▼

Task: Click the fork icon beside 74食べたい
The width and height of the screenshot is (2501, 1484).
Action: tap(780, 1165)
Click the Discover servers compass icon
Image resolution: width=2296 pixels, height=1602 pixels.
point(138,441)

▲

> [EXERCISE PROMPT] Each entry above has to be duplicated exactly as it stands.

> [EXERCISE OUTPUT]
Task: Click the fork icon beside 74食べたい
The width and height of the screenshot is (2501, 1484).
Action: tap(780, 1165)
Click the Discover servers compass icon
Image resolution: width=2296 pixels, height=1602 pixels.
point(138,441)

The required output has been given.